VATICAN CITY — Survivors of clergy sex abuse on Wednesday demanded transparency, zero tolerance for abuse and accountability for religious superiors who cover up for rapists, setting a confrontational tone on the eve of Pope Francis’ high-stakes abuse prevention summit.

The victims also demanded to meet with Francis himself, but had to settle instead for a two-hour round-table with members of the organizing committee for the four-day summit, which starts Thursday.

The gathering of church leaders from around the globe is taking place amid intense scrutiny of the Catholic Church’s record after new allegations of abuse and cover-up last year sparked a credibility crisis for the hierarchy.

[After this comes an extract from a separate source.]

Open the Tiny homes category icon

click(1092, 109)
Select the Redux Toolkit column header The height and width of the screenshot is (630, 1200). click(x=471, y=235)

Phil Saviano, an American who played a crucial role in exposing clergy abuse in the United States decades ago, said he told the summit organizers to release the names of abusive priests around the world along with their case files.

“Do it to launch a new era of transparency,” Saviano said he told the committee. “Do it to break the code of silence. Do it out of respect for the victims of these men, and do it to help prevent these creeps from abusing any more children.”

More than 30 years after the scandal first erupted in Ireland and Australia and 20 years after it hit the U.S., bishops and superiors in many parts of Europe, Latin America, Africa and Asia either deny clergy sex abuse exists in their regions or downplay the problem.

Francis, the first Latin American pope, has made many of the same mistakes. As archbishop in Buenos Aires, he went out of his way to defend a famous street priest who was later convicted of abuse. He also took a handful of measures early on in his papacy that undermined progress the Vatican had made in taking a hard line against rapists.

He finally did an about-face after botching a well-known sex abuse cover-up case in Chile last year. Realizing he had erred, he has vowed to chart a new course and is bringing the rest of the church leadership along with him.

Some 190 leaders of bishops’ conferences, religious orders and Vatican offices are gathering for four days of lectures and workshops on preventing sex abuse in their churches, tending to victims and investigating the crimes when they occur.

“I think that the time for words is long, long past,” said Archbishop Mark Benedict Coleridge, of Brisbane, Australia, who will deliver the homily at the summit’s final Mass on Sunday.

“We are dealing with a global emergency, and I don’t think the language is too strong,” he said. “A global emergency that requires a global response.”